Хмельницкий старался вызвать в народе прежнее воодушевление и доверие к себе; в своем универсале выставлял на вид, что начинается борьба за «свободу Русской земли», призывал всех вооружаться поголовно, даже послал в Польшу своих агентов волновать крестьян, заверяя их, что казаки борются не за одну Русь, а за весь простой народ Речи Посполитой. В то же время казацкие послы отправлены были в Крым просить помощи у хана.

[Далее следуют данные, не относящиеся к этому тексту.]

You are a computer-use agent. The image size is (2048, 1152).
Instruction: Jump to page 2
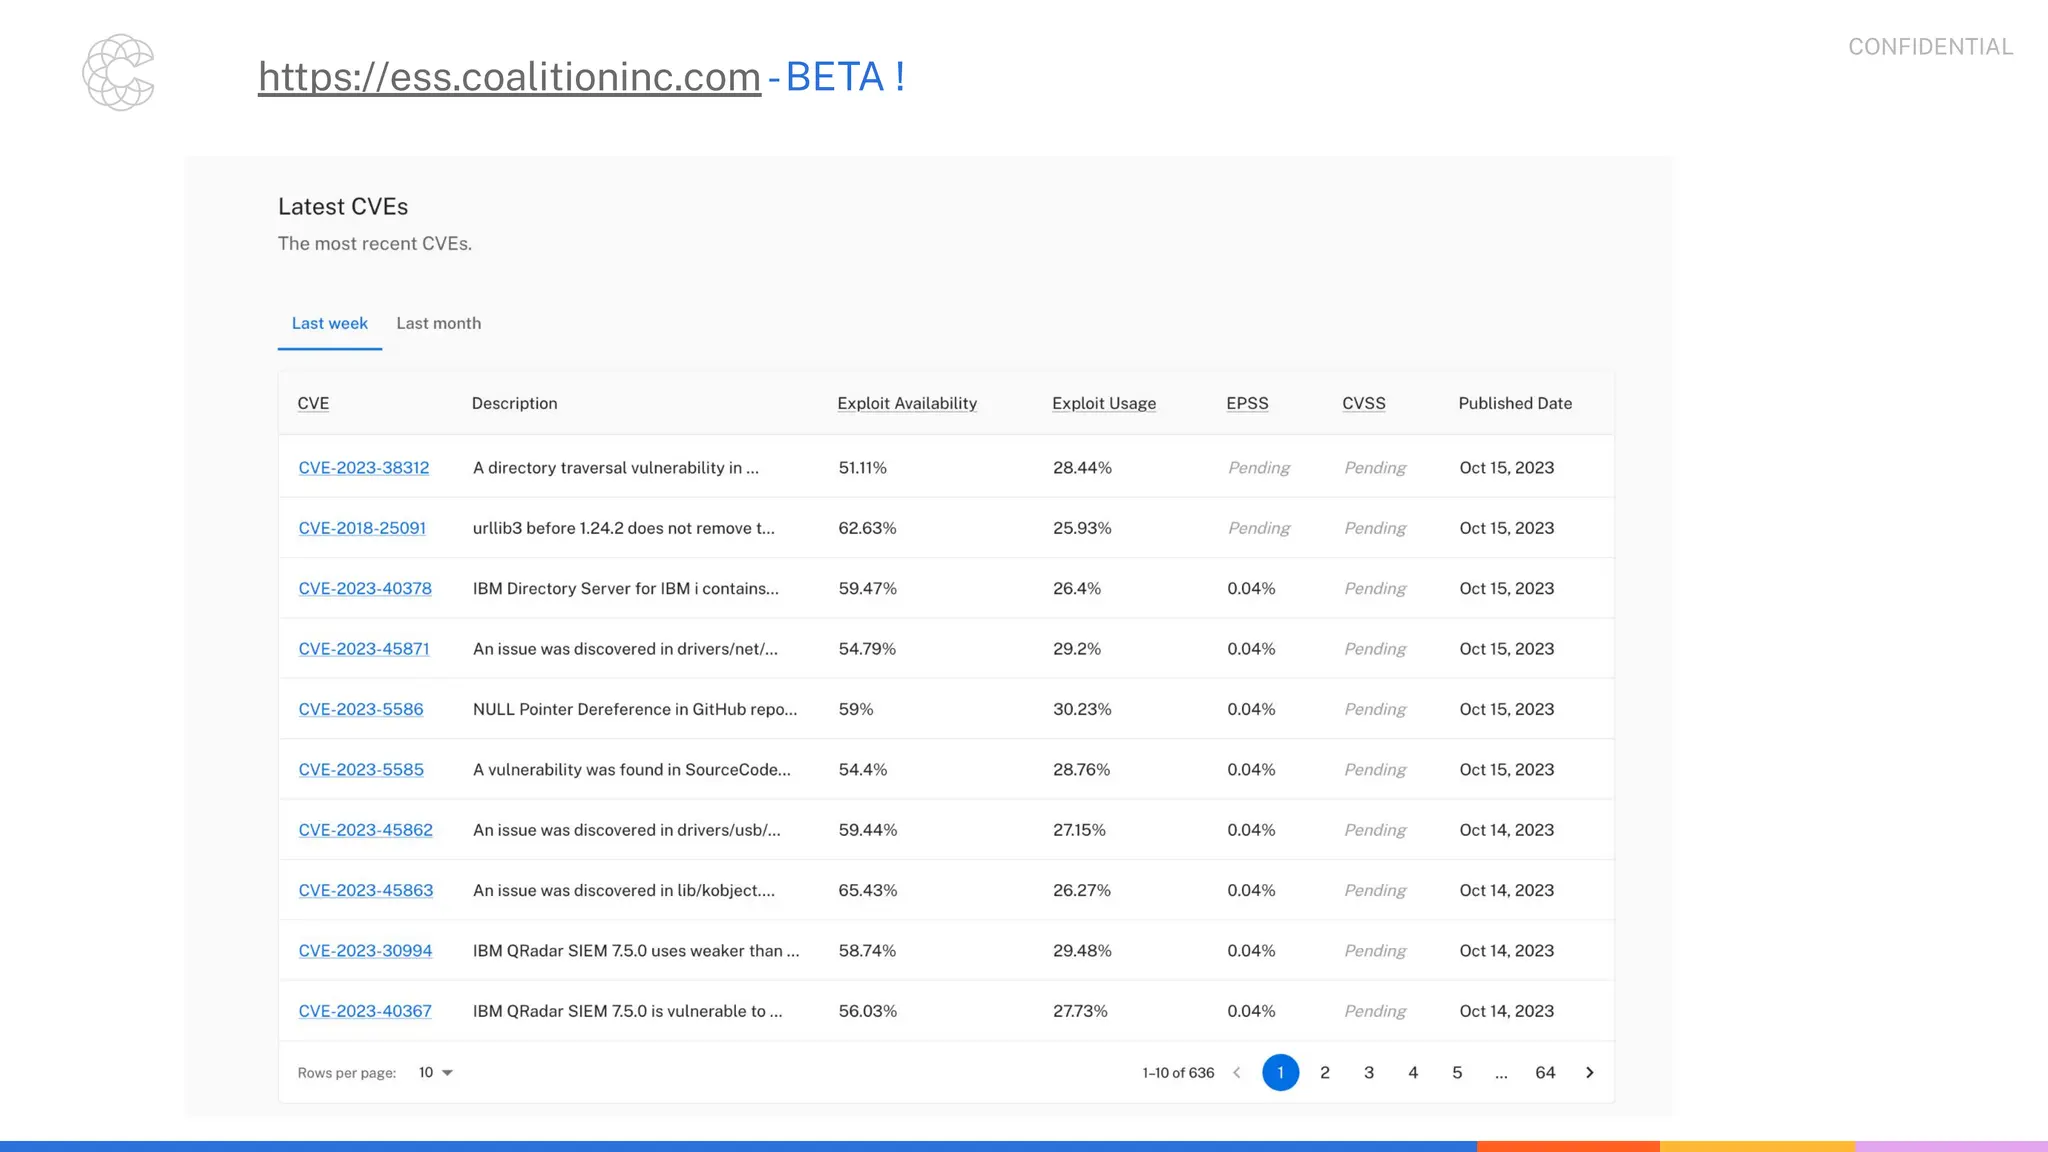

Большое польское войско начало опустошать страну между Бугом и Днестром. В иных местах казацкие отряды пытались дать врагам мужественный отпор, происходили упорные стычки, но больших сражений не было. Поляки стали под Берестечком на реке Стыри. Хмельницкий, ожидая татарской помощи, упустил удобное время напасть на врагов, когда они пробирались по болотистым местам и переправлялись через реку. Огромное польское войско, доходившее, говорят, до трехсот тысяч, расположилось теперь на большом поле, удобном для битвы. Поляки редко выставляли такие громадные силы: тут были не только воины «посполитого рушения», жолнеры, но и немцы-наемники. Очевидно, прежние легкомыслие и самоуверенность на этот раз не ослепляли поляков; они понимали, что идет борьба не с какой-нибудь ватагой казаков-удальцов, а с целым народом.

«В то время, — по словам свидетеля событий, — только ксендзы, женщины, старики и дети оставались дома, в Польше; все взрослые и сильные пошли на войну, освященную благословением римского первосвященника: всякому хотелось избавиться от грехов и мучений после смерти».